= Yves de Creil =

10th century regis balistarius to the King of France

Ives I de Creil was regis balistarius to the King of France, in the 10th century.

== Life ==
His parentage is unknown but by his name he was associated with Creil, a small town in the territory belonging to Bernard, Count of Senlis. It is known that he served king Louis IV d'Outremer about 945 in the somewhat ambiguous capacity of a royal balistarius (Latin meaning variously crossbowman, operator of a siege engine, or as one in charge of siege equipment).

In 942 his actions helped save the life of Richard, Duke of Normandy, who was effectively held a prisoner by King Louis IV of France at Laon. The king was planning to kill or mutilate the young Richard so as to take control of Normandy himself. Yves de Creil learned of the plot and passed the information to the boy's tutor, Osmund, who then took Richard secretly to the safety of the castle of Coucy, held by Bernard of Senlis.

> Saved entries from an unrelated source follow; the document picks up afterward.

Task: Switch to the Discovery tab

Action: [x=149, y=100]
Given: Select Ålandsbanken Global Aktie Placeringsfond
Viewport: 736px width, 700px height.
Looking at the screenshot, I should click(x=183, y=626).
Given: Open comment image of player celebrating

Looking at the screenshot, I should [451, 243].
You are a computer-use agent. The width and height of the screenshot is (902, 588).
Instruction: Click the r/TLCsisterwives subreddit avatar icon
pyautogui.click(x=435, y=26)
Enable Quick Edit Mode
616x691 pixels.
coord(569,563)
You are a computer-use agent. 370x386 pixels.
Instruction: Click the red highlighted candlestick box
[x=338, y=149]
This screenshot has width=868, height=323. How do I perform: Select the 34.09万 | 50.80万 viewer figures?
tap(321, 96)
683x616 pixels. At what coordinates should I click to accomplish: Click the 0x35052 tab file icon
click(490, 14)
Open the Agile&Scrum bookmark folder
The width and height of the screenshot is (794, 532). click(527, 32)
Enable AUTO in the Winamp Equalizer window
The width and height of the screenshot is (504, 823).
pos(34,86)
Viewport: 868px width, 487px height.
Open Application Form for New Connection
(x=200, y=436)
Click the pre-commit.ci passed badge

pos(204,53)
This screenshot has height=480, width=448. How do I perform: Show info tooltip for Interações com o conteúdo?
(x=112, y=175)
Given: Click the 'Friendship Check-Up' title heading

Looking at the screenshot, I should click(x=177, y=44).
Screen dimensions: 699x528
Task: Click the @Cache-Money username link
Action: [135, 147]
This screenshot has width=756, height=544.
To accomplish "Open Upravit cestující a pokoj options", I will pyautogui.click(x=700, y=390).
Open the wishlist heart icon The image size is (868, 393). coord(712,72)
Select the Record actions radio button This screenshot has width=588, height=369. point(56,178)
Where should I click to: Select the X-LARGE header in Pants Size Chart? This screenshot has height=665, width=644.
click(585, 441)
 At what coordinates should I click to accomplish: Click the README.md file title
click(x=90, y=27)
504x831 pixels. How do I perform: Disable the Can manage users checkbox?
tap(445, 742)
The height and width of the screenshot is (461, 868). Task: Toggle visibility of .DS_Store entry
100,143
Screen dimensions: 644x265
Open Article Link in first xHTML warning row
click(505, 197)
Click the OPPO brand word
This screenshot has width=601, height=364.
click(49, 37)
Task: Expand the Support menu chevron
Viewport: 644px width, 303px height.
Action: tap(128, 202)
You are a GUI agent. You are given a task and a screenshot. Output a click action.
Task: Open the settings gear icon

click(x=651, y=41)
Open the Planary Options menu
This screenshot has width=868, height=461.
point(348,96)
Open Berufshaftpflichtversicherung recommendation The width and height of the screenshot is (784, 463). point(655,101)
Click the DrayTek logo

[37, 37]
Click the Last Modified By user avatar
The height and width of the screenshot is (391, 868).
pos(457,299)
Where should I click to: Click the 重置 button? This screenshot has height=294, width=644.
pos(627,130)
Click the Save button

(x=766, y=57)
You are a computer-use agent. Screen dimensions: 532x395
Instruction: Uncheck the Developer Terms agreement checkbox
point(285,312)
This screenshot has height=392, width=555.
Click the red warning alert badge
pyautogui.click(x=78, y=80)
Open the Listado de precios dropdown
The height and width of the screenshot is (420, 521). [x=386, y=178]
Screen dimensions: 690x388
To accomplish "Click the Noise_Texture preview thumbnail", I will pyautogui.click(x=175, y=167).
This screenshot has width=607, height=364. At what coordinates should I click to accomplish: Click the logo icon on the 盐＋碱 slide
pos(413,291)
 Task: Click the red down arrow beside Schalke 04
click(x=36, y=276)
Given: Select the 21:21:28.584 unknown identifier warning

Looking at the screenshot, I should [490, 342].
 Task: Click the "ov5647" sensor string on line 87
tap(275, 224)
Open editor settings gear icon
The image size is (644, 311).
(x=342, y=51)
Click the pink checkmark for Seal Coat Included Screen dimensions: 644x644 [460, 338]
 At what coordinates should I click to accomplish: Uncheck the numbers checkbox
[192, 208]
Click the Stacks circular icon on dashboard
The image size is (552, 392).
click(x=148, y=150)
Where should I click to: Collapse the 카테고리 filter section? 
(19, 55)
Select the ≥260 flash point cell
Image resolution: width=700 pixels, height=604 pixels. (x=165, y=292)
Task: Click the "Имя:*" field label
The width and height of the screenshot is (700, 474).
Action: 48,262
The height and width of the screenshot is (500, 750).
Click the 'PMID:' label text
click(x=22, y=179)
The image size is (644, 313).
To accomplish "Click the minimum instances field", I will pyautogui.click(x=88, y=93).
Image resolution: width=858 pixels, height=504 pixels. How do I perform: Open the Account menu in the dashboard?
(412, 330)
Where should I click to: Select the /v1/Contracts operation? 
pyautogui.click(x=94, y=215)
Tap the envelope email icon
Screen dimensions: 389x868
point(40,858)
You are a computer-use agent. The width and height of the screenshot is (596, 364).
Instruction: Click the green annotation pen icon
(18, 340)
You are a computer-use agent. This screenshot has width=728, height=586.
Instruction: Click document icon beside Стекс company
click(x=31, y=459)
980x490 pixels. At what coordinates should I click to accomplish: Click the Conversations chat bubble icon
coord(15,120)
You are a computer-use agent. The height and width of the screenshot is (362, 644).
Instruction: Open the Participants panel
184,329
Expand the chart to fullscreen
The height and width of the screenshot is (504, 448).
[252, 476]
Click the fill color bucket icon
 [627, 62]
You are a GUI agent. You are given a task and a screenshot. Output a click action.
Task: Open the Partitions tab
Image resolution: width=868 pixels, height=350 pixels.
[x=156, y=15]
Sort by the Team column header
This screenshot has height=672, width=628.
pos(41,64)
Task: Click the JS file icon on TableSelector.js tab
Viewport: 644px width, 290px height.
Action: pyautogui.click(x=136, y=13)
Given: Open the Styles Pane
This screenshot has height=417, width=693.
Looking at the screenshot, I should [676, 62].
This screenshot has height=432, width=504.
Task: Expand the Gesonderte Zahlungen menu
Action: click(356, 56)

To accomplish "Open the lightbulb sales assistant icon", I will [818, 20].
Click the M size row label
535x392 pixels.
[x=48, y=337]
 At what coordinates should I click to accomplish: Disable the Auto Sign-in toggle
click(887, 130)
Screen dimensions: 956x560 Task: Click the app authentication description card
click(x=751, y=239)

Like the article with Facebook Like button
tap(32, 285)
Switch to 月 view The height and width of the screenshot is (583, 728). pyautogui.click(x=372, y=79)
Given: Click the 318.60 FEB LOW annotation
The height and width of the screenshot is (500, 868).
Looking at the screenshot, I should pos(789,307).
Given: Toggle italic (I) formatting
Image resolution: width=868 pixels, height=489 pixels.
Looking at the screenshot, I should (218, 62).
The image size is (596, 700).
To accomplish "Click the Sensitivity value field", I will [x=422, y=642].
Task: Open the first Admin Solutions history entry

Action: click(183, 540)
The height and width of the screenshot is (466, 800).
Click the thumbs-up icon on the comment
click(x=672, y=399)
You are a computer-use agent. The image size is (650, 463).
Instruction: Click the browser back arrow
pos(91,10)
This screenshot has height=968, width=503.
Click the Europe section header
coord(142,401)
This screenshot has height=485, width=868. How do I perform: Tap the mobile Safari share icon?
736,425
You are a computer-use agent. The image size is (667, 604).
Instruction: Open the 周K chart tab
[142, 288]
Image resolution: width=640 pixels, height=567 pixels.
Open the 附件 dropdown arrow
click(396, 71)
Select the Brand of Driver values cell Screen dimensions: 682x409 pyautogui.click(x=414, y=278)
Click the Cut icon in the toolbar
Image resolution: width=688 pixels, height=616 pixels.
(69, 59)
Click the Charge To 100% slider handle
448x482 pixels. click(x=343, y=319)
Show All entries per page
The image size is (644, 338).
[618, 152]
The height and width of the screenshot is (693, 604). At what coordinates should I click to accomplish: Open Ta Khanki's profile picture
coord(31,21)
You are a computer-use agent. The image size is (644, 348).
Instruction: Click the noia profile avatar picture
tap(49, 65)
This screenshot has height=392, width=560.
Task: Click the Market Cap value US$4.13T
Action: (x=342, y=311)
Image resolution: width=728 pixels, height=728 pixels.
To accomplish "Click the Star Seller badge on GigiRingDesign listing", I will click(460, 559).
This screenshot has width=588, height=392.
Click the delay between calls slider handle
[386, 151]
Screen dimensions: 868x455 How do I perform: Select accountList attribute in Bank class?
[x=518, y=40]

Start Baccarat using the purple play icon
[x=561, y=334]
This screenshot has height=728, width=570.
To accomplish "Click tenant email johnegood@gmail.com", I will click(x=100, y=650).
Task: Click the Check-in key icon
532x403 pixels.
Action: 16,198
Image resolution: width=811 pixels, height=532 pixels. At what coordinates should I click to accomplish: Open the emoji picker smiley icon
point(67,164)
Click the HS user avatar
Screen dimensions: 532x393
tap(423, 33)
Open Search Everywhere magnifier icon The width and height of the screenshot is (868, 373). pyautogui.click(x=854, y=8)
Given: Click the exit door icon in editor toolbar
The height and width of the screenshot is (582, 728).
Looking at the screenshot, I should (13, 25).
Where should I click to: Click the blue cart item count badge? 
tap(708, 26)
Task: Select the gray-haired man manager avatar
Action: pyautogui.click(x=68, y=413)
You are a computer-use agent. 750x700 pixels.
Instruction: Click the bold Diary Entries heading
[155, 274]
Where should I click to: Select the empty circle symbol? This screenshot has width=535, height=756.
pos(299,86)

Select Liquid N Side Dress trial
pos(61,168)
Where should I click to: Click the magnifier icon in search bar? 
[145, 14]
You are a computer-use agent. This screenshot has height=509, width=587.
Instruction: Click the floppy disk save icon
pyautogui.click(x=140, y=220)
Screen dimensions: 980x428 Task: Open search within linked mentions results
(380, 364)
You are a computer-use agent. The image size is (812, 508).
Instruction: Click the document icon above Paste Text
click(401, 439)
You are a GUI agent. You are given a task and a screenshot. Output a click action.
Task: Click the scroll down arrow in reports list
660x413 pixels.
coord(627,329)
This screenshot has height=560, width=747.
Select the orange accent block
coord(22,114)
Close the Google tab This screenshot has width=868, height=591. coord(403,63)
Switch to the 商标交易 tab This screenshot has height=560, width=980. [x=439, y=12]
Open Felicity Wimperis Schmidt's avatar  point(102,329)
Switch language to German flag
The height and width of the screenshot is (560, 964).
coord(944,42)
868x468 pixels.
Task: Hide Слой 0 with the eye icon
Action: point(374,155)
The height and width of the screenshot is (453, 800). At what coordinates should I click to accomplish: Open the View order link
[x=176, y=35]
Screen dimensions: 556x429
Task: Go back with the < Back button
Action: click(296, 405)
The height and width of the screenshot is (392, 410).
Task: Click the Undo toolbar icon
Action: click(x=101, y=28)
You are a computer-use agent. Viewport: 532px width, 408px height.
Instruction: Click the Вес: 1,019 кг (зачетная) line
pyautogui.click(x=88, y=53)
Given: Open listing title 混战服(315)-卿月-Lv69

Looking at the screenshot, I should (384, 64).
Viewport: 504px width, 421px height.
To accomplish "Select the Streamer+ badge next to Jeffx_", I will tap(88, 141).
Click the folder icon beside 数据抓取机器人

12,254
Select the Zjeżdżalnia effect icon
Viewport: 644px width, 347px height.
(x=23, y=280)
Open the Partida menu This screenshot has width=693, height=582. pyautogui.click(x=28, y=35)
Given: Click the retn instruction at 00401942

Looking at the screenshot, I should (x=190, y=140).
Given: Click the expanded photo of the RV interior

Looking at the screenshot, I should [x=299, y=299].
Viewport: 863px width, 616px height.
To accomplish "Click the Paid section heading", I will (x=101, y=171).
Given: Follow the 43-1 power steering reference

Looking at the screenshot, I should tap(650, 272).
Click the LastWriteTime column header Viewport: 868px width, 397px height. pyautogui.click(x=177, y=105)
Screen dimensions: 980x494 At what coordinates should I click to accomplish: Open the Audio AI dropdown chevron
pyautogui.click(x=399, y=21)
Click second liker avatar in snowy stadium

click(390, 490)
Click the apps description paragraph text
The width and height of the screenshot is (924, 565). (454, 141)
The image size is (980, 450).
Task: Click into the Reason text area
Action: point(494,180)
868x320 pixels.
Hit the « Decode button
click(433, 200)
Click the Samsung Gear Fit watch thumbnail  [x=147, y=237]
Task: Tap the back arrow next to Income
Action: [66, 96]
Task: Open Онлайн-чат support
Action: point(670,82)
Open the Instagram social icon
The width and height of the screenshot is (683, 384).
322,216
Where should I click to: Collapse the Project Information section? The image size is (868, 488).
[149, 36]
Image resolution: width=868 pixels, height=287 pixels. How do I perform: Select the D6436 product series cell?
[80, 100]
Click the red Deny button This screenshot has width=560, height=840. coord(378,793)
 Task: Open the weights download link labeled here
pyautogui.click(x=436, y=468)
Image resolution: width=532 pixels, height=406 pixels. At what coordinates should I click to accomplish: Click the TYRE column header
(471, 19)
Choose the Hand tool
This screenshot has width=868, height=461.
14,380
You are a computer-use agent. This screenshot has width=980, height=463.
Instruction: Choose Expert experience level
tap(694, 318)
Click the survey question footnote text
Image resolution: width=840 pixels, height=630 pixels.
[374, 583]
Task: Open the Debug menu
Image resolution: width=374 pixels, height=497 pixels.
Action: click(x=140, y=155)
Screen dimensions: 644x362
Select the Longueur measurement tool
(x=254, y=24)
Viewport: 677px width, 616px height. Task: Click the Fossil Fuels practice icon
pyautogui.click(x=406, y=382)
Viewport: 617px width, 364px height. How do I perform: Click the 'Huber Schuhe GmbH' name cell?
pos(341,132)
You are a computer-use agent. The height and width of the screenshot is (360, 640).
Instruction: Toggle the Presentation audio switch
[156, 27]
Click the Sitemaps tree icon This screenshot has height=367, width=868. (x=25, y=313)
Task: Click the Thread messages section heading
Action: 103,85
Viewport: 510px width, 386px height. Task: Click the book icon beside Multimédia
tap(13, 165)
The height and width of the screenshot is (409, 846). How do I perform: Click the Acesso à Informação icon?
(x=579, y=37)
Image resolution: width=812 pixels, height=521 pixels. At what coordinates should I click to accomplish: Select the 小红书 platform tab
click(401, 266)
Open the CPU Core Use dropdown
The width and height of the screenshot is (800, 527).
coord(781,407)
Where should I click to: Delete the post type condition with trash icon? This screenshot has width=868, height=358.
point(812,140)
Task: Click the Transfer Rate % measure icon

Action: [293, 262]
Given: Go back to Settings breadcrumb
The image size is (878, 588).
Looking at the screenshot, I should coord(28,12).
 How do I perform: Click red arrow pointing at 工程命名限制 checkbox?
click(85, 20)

While his later career is obscure there are charter evidences regarding a Yves de Creil. In a diploma of St. Dennis dated 18 March 968 a signatory is an Ivonis whom Stapleton identifies as Yves de Creil. Along with Bishop Seinfroy (whose sister married Yves de Bellême) an Yves attested a charter of the Abbey of St. Julian of Tours dated February 970/1. Another charter by Hugh, Archbishop of Rouen to abbot Galon of Abbey of Saint-Germain-des-Prés (979-89) contained, among the attesters, "S. Ivonis, Item S. Ivonis" who Prentout thought to be Yves de Creil and his son Yves de Belleme. Yet another charter, this by Hugh, Duke of France, in 981 contains the mention of a gift by "Yves and his wife Geile" with the consent of Yves his son and his unnamed wife (the wife of Yves de Bellême was named Godeheut). The last (and undated) charter contains the name "Ivo veteranus", presumed to be Ives de Creil by Stapleton and Yves de Bellême by Prentout, is for Marmoutier Abbey, Tours.

== Family connections ==
While the French writers, including Prentout, accepted that Yves de Criel was the father of Yves de Bellême, Geoffrey H. White was of the opinion that, while probable, it should not be stated as fact.